▶ _What needs to be done_:
Please restate word for word each line from the one containing "You are a GUI" to the last line of the records below, and drop the pictures.

⁂

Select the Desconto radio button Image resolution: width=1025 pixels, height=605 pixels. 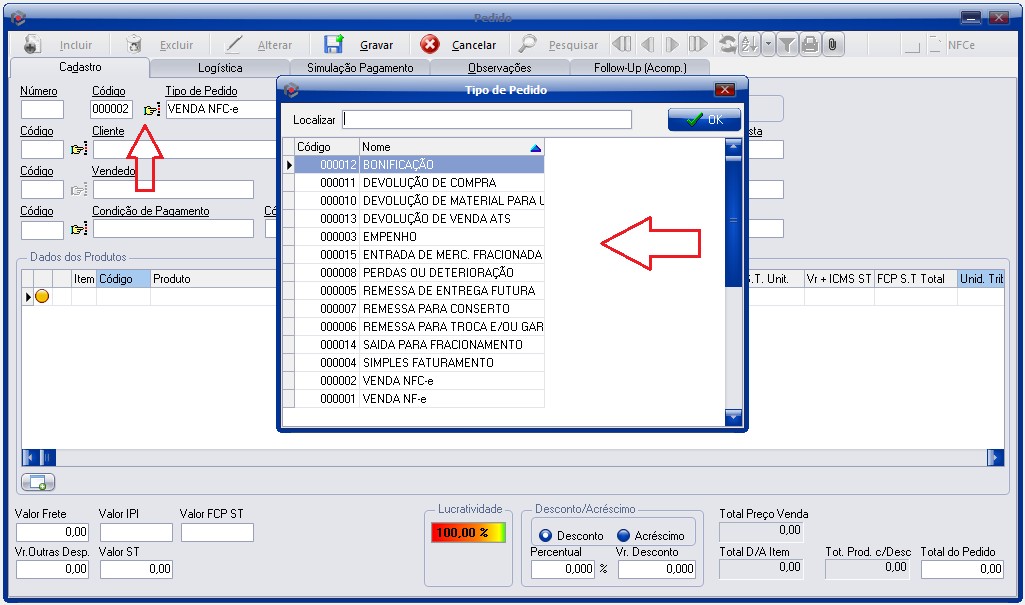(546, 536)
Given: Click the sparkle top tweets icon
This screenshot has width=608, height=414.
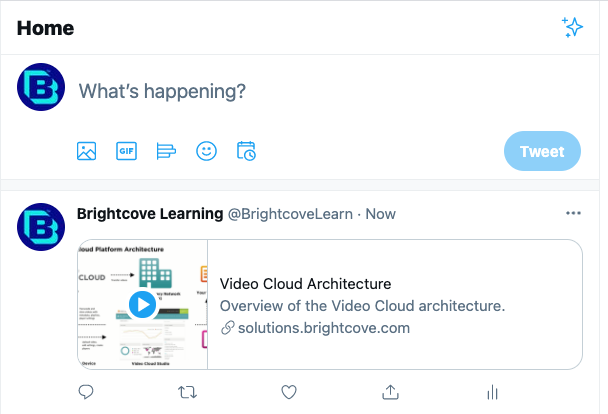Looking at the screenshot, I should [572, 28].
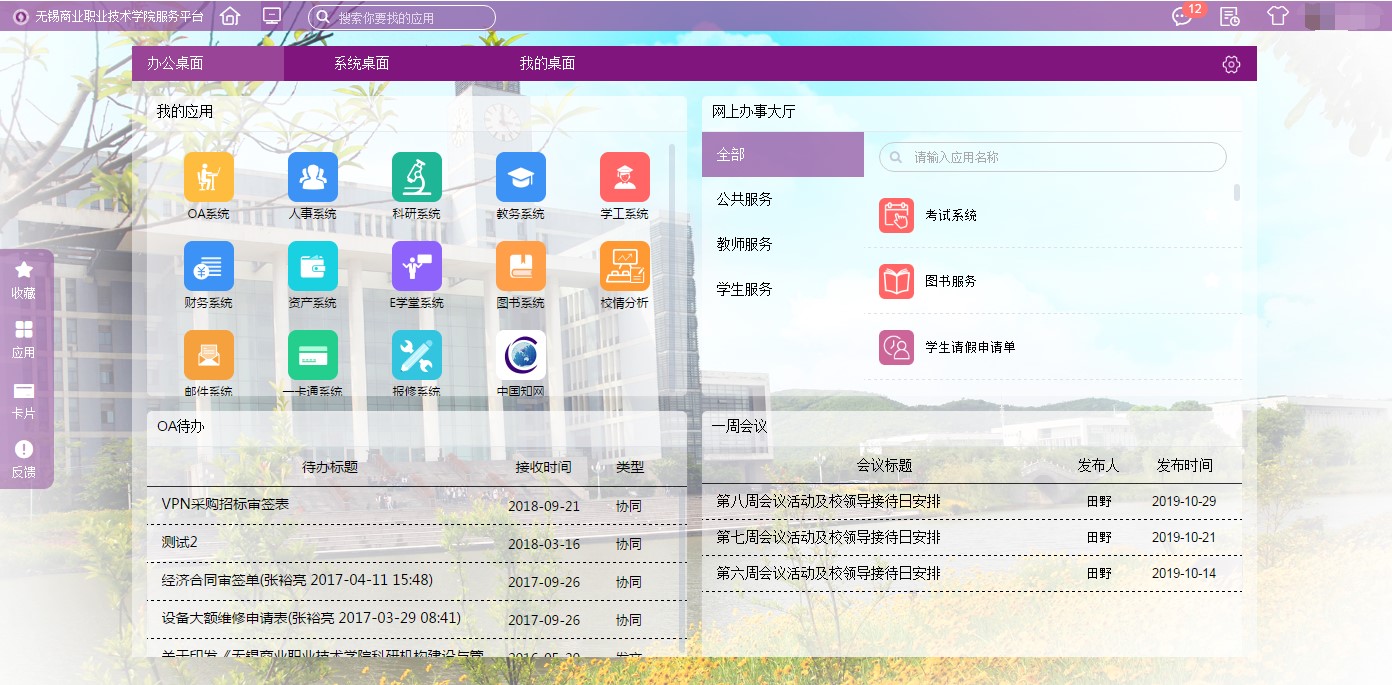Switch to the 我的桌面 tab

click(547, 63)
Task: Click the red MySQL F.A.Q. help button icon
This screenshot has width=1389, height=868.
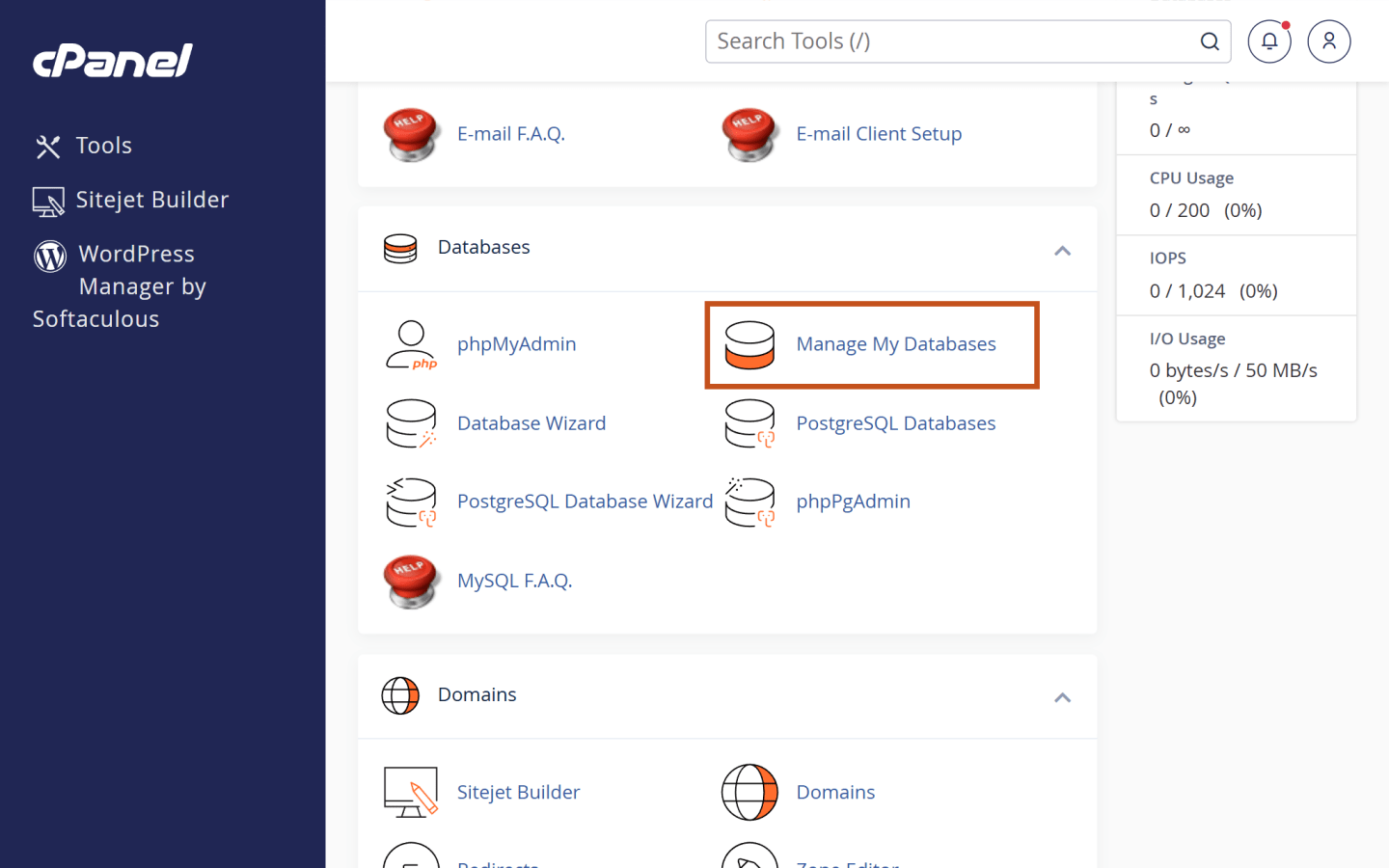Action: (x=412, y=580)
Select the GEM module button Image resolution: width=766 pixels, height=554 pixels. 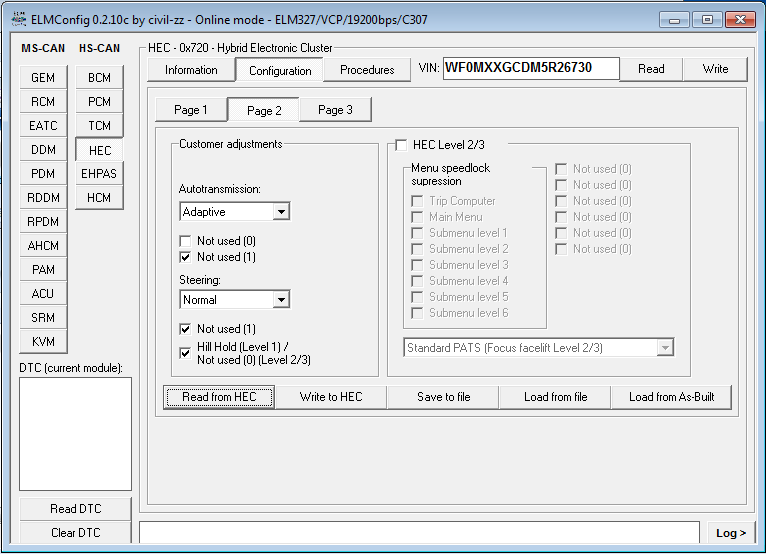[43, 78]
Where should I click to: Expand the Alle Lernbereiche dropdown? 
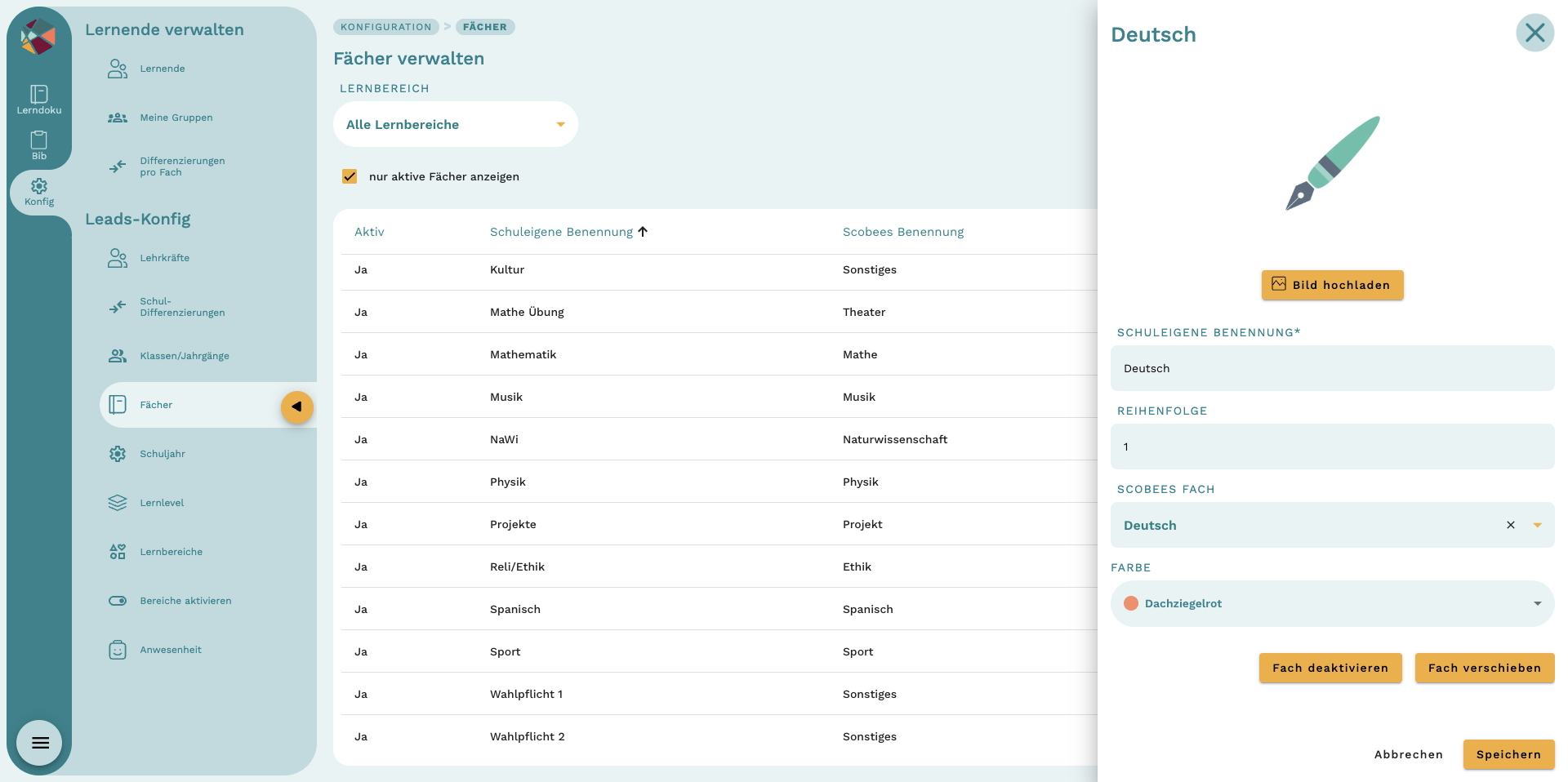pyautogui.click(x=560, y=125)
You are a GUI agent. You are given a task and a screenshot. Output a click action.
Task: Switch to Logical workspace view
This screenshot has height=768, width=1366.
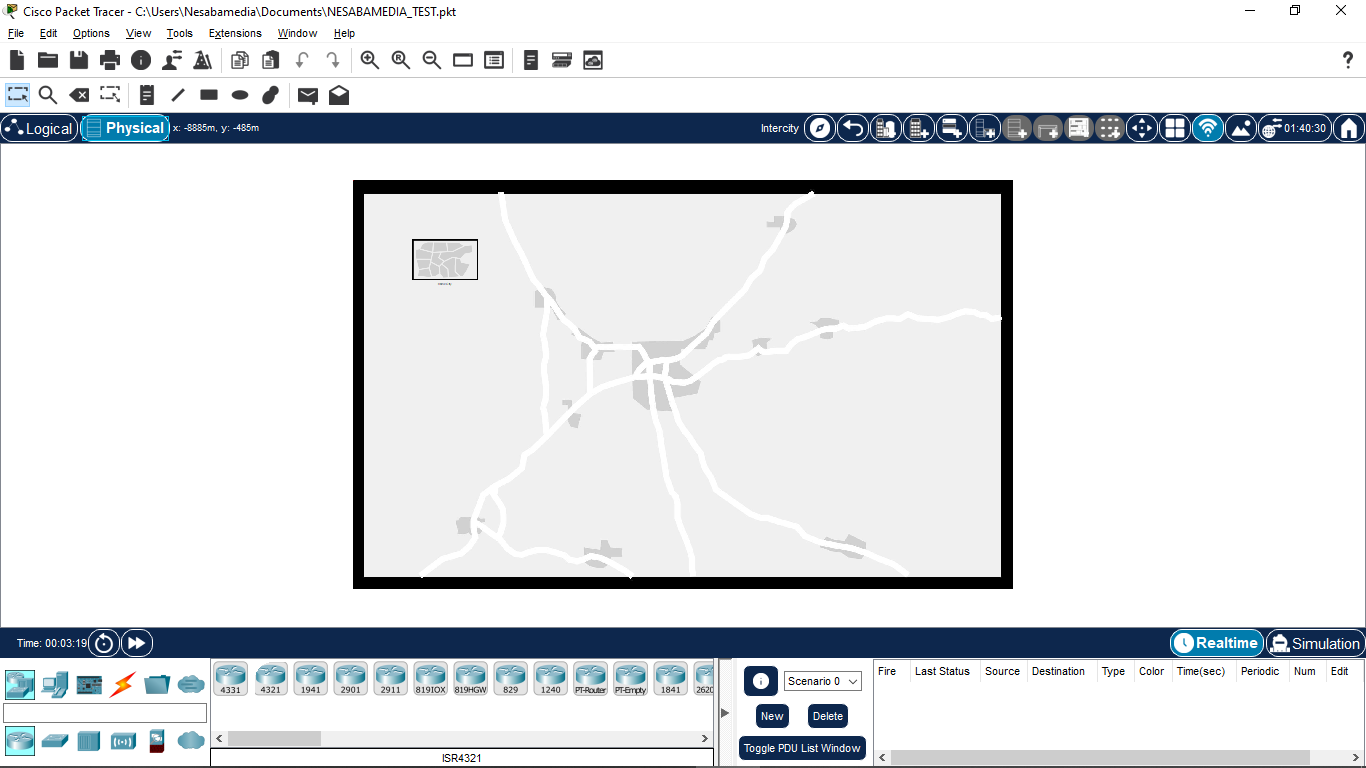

⁂

▶ _Answer for this exercise_:
You are a GUI agent. You are given a task and a screenshot. Output a click action.
Task: Switch to Logical workspace view
This screenshot has height=768, width=1366.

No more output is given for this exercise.